>>>

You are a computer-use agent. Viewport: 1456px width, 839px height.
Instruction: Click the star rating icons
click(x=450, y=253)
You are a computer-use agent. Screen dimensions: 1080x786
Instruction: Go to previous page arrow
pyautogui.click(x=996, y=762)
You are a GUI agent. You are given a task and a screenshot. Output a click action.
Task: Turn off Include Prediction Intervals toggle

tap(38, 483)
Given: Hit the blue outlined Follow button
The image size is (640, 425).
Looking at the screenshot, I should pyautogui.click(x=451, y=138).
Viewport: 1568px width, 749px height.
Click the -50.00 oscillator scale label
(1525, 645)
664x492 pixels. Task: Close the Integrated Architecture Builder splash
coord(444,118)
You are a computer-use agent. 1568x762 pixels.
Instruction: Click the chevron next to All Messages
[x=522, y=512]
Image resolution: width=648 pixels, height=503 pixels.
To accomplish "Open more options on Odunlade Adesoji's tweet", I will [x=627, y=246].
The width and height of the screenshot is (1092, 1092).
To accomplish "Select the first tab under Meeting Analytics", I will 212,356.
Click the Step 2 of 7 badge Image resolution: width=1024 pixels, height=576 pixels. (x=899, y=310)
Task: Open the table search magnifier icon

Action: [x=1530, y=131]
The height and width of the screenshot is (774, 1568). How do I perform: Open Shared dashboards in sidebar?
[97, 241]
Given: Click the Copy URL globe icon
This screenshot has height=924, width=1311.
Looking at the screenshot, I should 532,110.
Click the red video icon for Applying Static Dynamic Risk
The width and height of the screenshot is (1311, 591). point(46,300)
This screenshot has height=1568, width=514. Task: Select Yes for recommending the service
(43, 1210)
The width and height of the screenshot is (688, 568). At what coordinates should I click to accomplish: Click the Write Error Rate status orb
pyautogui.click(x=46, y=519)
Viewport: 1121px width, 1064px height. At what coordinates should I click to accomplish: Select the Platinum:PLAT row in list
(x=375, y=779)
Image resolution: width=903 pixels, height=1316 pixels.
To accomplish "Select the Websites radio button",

<<<

PROBLEM DETAILS: Where a line of the listing holds the string "computer", copy that line.

TASK ANSWER:
You are a computer-use agent. Viewport: 1456px width, 839px height.
You are a computer-use agent. Screen dimensions: 1080x786
You are a computer-use agent. 1568x762 pixels.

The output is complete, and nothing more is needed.